A rape crisis centre in South Africa

JOHANNESBURG, 6 August (PLUSNEWS) - South African NGOs involved in gender violence issues are to launch a week-long campaign in Johannesburg on Monday to create public awareness around the Sexual Offences Bill, currently before parliament.

"Since the parliament is in session this month, the awareness campaign is also an attempt to lobby for the bill's enactment," Lisa Vetten of the Johannesburg-based Centre for the Study of Violence and Reconciliation told PlusNews.

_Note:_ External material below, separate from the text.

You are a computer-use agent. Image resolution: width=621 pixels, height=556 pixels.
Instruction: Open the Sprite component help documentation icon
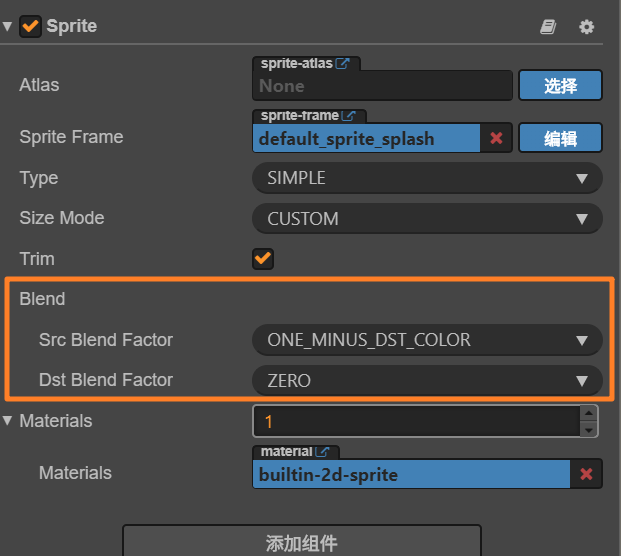point(548,27)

South Africa has one of the highest incidences of sexual abuse in the world. According to police statistics, 52,107 rapes and attempted rapes were reported in 2002, while a 1999 health department study found that seven percent of women aged between 15 and 49 had been raped or coerced into having sex against their will.

The bill has been delayed for almost five years, said Lawyers for Human Rights gender project coordinator Tizeta Wodajo. "Initially the bill came into being to protect children from rape - it later went on to cover adults."

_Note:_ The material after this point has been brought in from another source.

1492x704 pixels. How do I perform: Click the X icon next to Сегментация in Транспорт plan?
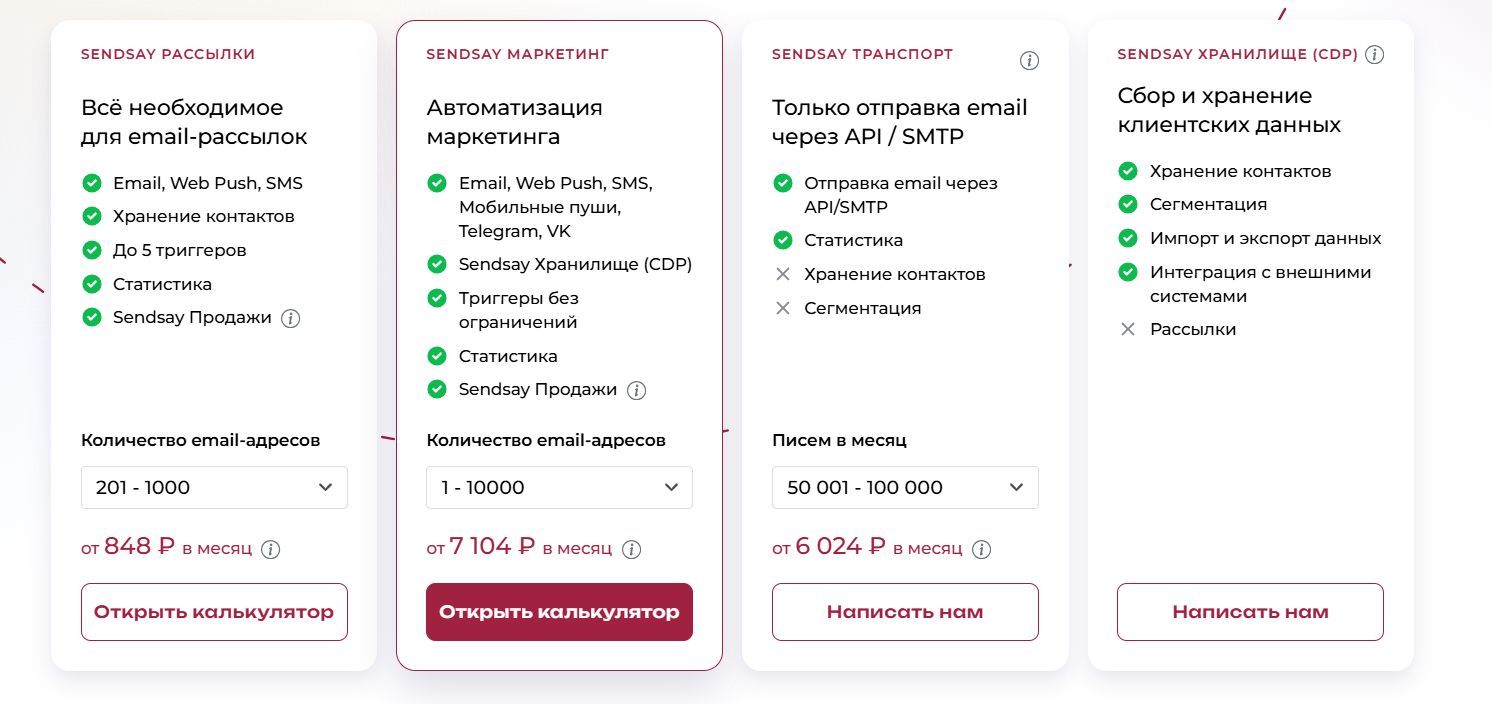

The NGOs will also attempt to engage the public in a debate around issues contained in the bill, one of which is the definition of rape.

"Currently the definition covers the unlawful sexual penetration of the vagina by a penis - it does not cover digital rape, where the vagina has been penetrated by an object such as a gun barrel, or even anal rape," Wodajo said. The definition also does not cover rape committed by a member of the same sex as the victim.

The other problem with the definition is that the wording "without her consent" in the proposed legislation "places the victim on trial" because she is required to provide physical evidence to prove that the sexual act was committed without her approval. "The woman could have been threatened at gun-point, or the perpetrator could have threatened to kill her family," said Wodajo.

The NGOs have been lobbying for the replacement of "without her consent" with "coercive circumstances," Vetten said.

Attempts are also being made to include sexual acts committed by people aware of being HIV positive without disclosing their status to their partners as violations.

"We are supporting the NGOs' attempts to create public awareness around the bill," said a spokesman for the ministry of justice, Kaizer Kganyago. "Ultimately it is the parliament which will decide on the bill and we cannot put pressure [on it]."